Commodities future trading evolved over many years, borne out of the necessity to standardize forward contracts on goods and to possibly manage price risk associated with trading or producing those goods.  The center of grains transport which was Chicago on the Great Lakes in the breadbasket of the Midwest, gave birth to the modern futures markets in more ways than one. The Chicago Board of Trade was an important center for futures prices and grain futures for around a century.

Commodities future trading with options is a little younger than futures trading and commodity exchanges. At first, options were considered with caution as they were derivatives of actual futures contracts. In modern times, options in commodities future trading are now a popular trading vehicle for speculators and hedgers alike.

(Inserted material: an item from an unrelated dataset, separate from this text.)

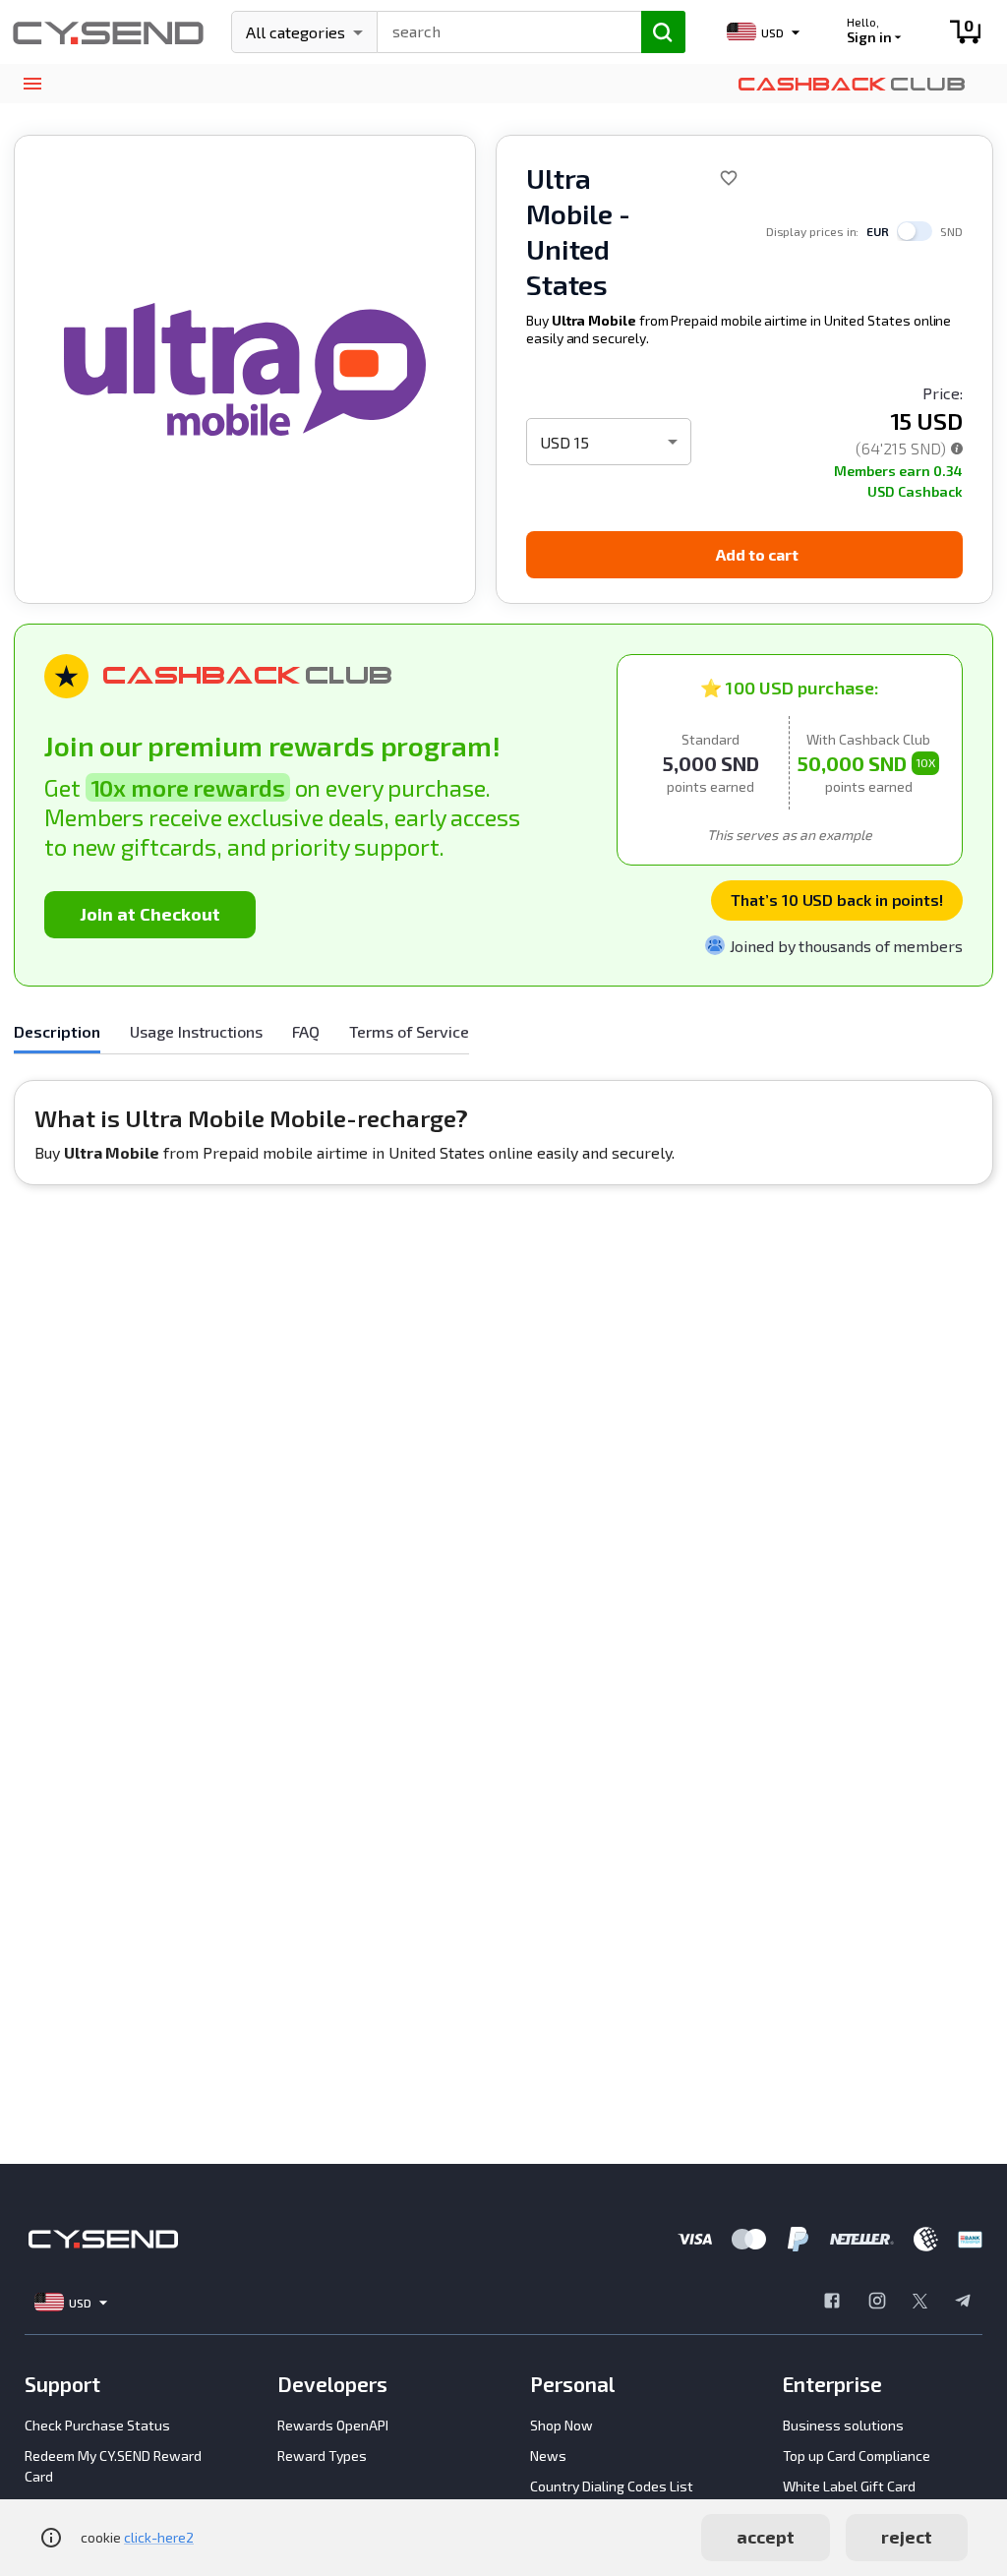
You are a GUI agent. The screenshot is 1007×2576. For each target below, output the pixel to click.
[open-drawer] (32, 84)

Commodities future trading is now popular all across the globe. With the age of electronics, commodity prices are now available online, and electronic trading has replaced much of the original floor trading which existed on exchanges. Where broker commodity future trading used to take place on the floor of a commodities future trading market with traders using hand signals and gestures while ticker tape ran you now might see commodity futures online trading. Much of the commodities future trading is done solely on an electronic market without any open outcry trading. Cocoa futures, sugar futures, and coffee futures are some of the markets that no longer have an open outcry session.

What commodities are traded today? Each futures market is made for a commodity which demonstrates the need for a market for fair price discovery. Our reliance on and, the particular importance for futures markets has changed over time. There are a number of commodities future trading contracts which were once considered a necessity and are now obsolete including butter and potatoes. Some commodities future trading was banned from trading for price fixing on products such as onion futures. Other futures markets which were once considered different have now become news headline makers such as natural gas or ethanol.

Trading in futures and options involves a substantial risk of loss and is not suitable for all investors. Past performance is not necessarily indicative of future results.